A number of records could fall in this year’s Academy Award acting races, depending on how the game plays out. The nominations will be announced on Jan. 10 and the awards will be presented on Feb. 24.
>> Hal Holbrook, a Supporting Actor candidate for both "Promised Land" and "Lincoln," could become the oldest nominee and the oldest winner in any category. He’s 87, though he’ll be 88 before the show takes place; the oldest winner to date is Christopher Plummer who won the award for "Beginners" at 82, and the oldest nominee was Gloria Stuart at 87.
>> Emmanuelle Riva, left, from "Amour," who turns 86 on the day of the Oscars, would be the oldest Best Actress nominee or winner, and the oldest winner in any category — unless Holbrook gets there, too.

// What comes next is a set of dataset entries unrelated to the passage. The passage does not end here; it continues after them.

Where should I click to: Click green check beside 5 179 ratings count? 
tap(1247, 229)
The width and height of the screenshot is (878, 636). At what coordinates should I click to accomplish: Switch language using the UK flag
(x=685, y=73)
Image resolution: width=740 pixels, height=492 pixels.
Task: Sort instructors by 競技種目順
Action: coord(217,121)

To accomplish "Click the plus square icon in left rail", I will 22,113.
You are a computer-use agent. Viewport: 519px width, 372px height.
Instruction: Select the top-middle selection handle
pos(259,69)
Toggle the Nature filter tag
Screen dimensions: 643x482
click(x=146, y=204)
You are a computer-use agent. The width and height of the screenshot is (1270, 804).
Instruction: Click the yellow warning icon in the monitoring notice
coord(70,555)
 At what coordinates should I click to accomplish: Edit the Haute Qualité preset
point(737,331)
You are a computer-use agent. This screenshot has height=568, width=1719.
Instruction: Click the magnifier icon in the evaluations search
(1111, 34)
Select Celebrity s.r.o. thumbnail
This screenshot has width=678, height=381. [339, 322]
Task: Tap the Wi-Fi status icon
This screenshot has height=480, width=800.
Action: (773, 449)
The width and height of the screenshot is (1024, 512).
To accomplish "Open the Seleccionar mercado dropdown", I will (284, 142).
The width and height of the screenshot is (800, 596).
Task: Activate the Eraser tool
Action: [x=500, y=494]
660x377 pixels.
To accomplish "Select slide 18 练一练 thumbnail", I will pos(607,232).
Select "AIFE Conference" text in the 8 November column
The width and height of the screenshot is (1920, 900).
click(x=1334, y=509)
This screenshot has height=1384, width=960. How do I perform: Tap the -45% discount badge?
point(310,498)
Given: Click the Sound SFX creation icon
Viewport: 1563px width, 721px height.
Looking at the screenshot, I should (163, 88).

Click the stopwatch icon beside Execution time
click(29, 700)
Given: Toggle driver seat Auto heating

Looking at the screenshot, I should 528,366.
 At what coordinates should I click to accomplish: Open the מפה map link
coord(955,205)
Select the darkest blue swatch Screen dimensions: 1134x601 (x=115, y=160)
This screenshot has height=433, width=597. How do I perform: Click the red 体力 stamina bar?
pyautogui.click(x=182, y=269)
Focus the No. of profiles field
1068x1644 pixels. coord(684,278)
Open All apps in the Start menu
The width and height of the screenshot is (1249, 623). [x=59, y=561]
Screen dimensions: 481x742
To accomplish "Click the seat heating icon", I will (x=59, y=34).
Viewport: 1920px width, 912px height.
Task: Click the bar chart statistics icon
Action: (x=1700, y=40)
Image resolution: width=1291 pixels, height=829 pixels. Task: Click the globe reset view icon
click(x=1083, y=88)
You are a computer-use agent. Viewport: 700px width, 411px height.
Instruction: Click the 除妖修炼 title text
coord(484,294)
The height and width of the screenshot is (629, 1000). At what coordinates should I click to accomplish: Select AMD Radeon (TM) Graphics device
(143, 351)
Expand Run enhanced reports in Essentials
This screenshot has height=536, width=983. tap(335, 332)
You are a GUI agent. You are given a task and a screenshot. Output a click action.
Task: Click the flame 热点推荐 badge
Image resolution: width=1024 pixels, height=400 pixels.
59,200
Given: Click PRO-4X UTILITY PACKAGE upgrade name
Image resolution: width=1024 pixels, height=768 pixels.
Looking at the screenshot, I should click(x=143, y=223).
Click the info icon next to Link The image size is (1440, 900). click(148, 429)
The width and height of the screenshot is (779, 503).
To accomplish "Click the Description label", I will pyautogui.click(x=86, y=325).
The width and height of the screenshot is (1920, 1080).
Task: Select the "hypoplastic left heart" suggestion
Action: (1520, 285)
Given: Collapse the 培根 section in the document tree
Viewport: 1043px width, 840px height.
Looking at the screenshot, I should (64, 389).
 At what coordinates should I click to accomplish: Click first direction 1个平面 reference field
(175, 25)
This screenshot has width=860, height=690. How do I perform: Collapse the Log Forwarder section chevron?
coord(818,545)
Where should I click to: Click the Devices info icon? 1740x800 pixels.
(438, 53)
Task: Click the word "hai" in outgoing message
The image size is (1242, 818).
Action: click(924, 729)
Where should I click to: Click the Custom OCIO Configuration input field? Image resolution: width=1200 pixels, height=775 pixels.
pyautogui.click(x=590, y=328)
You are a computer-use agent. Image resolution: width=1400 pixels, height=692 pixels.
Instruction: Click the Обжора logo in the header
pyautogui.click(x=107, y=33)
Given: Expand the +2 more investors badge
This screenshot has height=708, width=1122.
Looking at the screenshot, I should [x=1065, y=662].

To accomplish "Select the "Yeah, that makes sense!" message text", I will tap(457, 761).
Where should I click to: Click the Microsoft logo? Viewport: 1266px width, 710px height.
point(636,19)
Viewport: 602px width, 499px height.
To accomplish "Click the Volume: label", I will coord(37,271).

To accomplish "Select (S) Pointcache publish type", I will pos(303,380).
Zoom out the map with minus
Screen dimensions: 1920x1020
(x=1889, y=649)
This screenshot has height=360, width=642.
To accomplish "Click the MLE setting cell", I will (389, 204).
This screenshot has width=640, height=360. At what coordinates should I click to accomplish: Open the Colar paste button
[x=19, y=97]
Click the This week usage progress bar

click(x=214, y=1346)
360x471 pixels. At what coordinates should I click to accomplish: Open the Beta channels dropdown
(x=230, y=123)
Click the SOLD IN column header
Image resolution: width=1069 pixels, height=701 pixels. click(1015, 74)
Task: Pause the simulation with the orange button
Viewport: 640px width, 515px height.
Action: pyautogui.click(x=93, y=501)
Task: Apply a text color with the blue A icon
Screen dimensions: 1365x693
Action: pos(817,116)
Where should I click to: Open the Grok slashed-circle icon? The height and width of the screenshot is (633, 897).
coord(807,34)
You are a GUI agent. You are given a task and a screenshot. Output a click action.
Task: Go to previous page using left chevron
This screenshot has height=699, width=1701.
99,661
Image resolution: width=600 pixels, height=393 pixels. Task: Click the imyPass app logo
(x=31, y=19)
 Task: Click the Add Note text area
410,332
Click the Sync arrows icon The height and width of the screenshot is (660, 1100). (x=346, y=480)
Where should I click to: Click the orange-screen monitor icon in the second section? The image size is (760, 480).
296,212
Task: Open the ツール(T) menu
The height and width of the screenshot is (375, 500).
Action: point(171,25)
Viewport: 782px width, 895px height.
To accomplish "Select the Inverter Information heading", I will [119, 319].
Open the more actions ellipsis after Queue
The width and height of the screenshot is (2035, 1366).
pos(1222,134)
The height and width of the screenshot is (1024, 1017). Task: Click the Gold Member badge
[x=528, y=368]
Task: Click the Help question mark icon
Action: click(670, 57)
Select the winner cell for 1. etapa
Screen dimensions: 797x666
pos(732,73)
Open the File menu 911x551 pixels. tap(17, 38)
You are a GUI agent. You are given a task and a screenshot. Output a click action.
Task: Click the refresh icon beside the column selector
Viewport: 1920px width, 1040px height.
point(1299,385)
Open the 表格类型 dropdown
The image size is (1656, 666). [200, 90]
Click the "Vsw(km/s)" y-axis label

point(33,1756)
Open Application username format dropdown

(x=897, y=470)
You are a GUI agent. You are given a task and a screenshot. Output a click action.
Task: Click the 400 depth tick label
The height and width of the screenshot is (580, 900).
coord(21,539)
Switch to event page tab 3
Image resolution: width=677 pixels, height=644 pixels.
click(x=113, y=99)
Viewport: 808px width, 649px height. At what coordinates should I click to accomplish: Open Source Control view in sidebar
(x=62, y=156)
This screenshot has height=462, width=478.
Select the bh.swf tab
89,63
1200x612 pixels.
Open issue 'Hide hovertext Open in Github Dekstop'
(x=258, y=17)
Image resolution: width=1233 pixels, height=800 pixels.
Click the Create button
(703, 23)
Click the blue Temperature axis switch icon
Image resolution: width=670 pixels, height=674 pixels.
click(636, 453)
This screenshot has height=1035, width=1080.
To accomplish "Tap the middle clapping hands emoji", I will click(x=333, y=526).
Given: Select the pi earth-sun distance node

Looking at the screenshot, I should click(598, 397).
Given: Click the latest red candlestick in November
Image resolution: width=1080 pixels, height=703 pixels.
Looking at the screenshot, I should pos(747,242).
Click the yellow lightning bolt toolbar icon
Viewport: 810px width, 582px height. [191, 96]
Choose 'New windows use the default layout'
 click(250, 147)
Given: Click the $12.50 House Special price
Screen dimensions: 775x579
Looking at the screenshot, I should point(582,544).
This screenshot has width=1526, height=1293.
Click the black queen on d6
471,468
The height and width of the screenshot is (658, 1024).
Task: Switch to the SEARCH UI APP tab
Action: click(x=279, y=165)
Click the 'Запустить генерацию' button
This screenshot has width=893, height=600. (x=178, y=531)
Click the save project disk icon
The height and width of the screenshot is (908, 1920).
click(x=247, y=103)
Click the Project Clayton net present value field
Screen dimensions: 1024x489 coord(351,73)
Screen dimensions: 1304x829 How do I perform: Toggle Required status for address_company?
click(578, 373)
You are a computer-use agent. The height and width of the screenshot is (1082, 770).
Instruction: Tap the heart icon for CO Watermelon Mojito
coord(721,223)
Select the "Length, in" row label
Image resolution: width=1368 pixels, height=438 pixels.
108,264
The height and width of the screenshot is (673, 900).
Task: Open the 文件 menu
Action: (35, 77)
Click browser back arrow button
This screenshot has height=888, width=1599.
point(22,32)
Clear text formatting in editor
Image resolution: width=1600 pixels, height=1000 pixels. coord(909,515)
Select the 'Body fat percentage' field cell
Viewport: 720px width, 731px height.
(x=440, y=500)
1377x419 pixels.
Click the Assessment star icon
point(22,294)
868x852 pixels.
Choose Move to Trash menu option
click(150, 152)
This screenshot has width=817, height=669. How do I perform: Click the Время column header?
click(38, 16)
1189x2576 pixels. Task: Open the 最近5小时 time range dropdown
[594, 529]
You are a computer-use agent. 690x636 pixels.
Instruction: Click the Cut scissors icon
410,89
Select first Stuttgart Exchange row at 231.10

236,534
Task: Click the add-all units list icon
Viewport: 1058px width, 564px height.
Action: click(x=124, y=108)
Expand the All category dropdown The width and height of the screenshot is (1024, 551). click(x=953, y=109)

>> Nine-year-old Quvenzhané Wallis from "Beasts of the Southern Wild" could become the youngest Best Actress nominee (beating Keisha Castle-Hughes, who was nominated for "Whale Rider" when she was 13), the youngest Best Actress winner (over Marlee Matlin, 21) and the youngest female acting winner (currently Tatum O’Neal, who was 10 when she won Best Supporting Actress for "Paper Moon.").
>> Perennial nominee Meryl Streep would break her own record of 17 and become the most-nominated actor or actress ever if she gets a nod for "Hope Springs."
>> Daniel Day-Lewis of "Lincoln" can become the first three-time Best Actor winner. His two previous awards (for "My Left Foot" and "There Will Be Blood") leave him tied with Spencer Tracy, Frederic March, Gary Cooper, Marlon Brando, Dustin Hoffman, Tom Hanks, Jack Nicholson and Sean Penn.
>> A nomination for Denzel Washington for "Flight" would be his sixth, breaking the record he shares with Morgan Freeman for the most-nominations for an African-American actor.
>> Anthony Hopkins could become the first person to win a Best Actor award for playing an Honorary Oscar winner, Alfred Hitchcock in "Hitchcock," and the second to be nominated for doing so (after Robert Downey Jr. in "Chaplin").
>> A "Silver Linings Playbook" nomination for Jennifer Lawrence at the age of 22 would make her the youngest person to be twice nominated for Best Actress (her previous nomination was for "Winter’s Bone") and the second youngest to be nominated for two acting awards of any kind. (Sal Mineo would beat her by a few months.)
>> An Oscar for Marion Cotillard for "Rust and Bone" would make her the first actor to win two Academy Awards for performances not in the English language. (Her first was for "La Vie en Rose".)